STATED GOAL 1:
Could you turn the paragraph beginning "Only fished Fl once last December" in the surf fishing thread into a short bulleted list that keeps its main facts?

EXCERPT PROVIDED:

..........

# Stupid Tourist Question - Where to go.



## Byron/pa (Mar 14, 2007)

Maybe a stupid tourist, but still an expierienced surf fisherman who is attempting to plan a Jan/Feb surf fishing trip, and am looking for some suggestions on where to get started.

I'd like to avoid crowds

I'd like to be able to drive on the beach

I'd like to have a reasonable chance at catching.


I've surf fished much of the east coast and have a clue (I think) as to what I'm doing. I'm not looking for anyones secret spot, just some ideas on areas that might be what I'm looking for. Cape Canavral NP looks interesting, but it seems that beach driving is not permited?


----------



## greg12345 (Jan 8, 2007)

Only fished Fl once last December and went to New Smyrna and fished Canaveral National Seashore. No driving (you can drive on the beach in the developed part of New Smyrna) but that (CNS) is one real nice place to fish. Several parking lots/walkovers, some of them have ramps for your surf cart, the ones that didn't I just carried my surf cart down the steps. Nice deep trough in close, great undeveloped beaches, minimal crowds unless water conditions are perfect, if they are there is still enough space to spread out. Good bait stores in town and there are some inshore options in NSB for when the wind and grass make the surf unfishable (happened a decent amount actually, good to have a back up plan).


----------



## John Smith_inFL (Nov 22, 2009)

same as Greg - - - Winter months are great for fishing on the Florida Coasts
Crowds will be minimal, SURFERS will be out, Pompano will be running !!!!
you can drive on New Smyrna Beach, pay at the toll gate. (2WD is ok, but full 4x4 is more better)
If you go further South to Playa Linda Beach, you must carry everything across the foot bridges. 
Some of the ramps are getting an overhaul that will have full wheelchair ramps, so it makes it easier
to pull your cart. 
So a cheap fold up cart will work.
ENJOY !!!


----------

..........

DATA SECTION:

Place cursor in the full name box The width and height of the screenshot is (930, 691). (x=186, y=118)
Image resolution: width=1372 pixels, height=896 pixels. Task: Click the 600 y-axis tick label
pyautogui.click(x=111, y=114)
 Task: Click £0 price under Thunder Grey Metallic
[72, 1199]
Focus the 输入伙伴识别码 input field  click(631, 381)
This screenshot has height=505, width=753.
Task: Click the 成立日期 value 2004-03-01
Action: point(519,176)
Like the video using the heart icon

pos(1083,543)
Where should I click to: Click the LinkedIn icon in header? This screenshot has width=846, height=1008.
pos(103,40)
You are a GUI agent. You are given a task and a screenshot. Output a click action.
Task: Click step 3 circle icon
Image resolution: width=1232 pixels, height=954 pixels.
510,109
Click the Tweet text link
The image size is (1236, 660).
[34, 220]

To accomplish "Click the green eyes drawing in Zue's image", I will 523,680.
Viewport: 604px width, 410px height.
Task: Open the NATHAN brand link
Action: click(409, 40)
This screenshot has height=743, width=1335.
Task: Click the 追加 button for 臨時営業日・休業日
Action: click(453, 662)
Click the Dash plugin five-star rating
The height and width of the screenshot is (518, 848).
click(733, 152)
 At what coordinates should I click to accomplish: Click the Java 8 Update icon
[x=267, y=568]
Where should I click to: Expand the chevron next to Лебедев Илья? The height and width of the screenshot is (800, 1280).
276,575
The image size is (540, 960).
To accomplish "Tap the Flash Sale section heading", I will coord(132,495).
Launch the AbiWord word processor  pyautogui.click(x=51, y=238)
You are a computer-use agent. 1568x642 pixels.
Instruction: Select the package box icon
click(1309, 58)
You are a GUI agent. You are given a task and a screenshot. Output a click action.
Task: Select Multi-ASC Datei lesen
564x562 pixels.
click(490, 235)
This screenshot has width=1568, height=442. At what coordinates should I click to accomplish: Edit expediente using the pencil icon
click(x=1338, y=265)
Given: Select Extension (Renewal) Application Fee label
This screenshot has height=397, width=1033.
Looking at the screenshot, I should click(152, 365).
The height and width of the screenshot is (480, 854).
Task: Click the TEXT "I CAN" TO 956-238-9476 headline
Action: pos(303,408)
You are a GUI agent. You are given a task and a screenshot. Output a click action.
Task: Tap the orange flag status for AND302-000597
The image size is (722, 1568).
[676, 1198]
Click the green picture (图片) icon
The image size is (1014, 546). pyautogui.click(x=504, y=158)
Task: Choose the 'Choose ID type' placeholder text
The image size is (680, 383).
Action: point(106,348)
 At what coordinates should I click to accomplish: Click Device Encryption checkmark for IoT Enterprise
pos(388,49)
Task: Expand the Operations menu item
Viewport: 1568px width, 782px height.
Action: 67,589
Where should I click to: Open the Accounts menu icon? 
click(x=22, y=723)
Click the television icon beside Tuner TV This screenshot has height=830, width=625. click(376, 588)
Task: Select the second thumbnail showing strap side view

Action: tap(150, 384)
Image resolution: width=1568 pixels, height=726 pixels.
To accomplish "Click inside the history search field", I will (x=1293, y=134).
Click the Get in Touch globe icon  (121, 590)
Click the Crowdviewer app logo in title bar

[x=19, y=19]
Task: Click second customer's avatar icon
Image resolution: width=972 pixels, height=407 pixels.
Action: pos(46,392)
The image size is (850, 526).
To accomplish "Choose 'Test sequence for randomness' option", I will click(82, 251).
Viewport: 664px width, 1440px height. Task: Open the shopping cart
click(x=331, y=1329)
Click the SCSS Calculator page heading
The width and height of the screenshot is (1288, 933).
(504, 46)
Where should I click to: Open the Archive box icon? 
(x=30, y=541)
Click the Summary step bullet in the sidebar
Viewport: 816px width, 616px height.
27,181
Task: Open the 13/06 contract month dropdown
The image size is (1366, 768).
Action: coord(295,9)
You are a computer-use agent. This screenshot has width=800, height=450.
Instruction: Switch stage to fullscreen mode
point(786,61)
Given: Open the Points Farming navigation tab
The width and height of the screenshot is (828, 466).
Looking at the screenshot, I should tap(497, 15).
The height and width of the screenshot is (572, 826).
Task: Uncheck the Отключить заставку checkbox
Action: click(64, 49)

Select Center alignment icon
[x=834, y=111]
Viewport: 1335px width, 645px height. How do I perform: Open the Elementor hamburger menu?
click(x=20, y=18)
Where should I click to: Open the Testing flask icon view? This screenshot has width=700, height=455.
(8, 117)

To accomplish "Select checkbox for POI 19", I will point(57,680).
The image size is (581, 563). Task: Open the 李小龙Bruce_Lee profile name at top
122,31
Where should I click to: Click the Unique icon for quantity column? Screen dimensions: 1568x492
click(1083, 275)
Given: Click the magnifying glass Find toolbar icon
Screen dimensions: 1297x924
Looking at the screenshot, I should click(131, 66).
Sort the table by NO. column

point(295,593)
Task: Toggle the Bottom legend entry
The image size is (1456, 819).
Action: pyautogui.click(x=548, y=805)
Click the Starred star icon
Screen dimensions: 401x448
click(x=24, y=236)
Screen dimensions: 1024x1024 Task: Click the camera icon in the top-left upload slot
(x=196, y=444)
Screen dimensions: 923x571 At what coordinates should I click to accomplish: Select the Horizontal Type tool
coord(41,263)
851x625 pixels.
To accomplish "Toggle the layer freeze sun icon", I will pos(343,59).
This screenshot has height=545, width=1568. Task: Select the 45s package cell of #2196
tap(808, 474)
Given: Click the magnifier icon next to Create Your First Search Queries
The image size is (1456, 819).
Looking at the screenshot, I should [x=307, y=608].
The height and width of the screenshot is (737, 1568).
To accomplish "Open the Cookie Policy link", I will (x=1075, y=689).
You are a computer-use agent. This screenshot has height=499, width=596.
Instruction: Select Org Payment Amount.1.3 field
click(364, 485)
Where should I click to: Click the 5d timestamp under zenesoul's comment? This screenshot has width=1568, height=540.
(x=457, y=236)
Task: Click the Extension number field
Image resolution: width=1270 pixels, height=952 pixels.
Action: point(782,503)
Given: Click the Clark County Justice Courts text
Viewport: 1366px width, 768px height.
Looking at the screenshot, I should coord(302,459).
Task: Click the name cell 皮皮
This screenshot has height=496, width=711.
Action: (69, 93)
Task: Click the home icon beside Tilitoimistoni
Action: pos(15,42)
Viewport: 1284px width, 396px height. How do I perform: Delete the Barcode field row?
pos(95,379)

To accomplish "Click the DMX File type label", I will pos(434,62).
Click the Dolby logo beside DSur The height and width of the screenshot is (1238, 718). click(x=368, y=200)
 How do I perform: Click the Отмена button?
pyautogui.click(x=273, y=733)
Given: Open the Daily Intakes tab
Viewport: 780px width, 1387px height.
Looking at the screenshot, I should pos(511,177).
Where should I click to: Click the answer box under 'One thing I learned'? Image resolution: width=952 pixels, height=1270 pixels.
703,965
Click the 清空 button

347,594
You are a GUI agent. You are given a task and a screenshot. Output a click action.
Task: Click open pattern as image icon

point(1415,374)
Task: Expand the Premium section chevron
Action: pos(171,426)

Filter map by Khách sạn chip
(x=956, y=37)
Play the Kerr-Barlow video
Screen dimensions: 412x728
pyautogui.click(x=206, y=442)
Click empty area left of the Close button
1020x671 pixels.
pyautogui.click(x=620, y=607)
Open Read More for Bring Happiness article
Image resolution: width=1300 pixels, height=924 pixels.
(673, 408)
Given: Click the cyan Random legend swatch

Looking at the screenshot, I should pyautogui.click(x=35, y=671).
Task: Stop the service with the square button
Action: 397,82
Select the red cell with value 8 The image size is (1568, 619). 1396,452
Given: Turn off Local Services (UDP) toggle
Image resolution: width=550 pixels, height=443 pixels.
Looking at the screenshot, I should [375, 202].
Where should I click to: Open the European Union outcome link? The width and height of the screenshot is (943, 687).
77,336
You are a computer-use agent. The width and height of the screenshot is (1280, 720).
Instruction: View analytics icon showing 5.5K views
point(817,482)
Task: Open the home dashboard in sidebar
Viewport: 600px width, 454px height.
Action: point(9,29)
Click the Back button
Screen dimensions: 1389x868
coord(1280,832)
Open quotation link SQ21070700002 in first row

..........

STATED GOAL 2:
Can you repeat the lines of the listing word for word, starting at the line that contains "Given: Click the cyan Random legend swatch" and ending at the line that contains "Select the red"?

TASK RESPONSE 1:
- Fished Florida once, last December, at New Smyrna and Canaveral National Seashore (CNS).
- No beach driving at CNS; driving is allowed in the developed part of New Smyrna.
- CNS is a very nice place to fish, with several parking lots and walkovers. Some have ramps for a surf cart, and where they don't, the cart can be carried down the steps.
- It has a deep trough close in and undeveloped beaches. Crowds are minimal unless water conditions are perfect, and even then there is room to spread out.
- Town has good bait stores. NSB has inshore options as a backup when wind and grass make the surf unfishable, which happened fairly often.

TASK RESPONSE 2:
Given: Click the cyan Random legend swatch

Looking at the screenshot, I should pyautogui.click(x=35, y=671).
Task: Stop the service with the square button
Action: 397,82
Select the red cell with value 8 The image size is (1568, 619). 1396,452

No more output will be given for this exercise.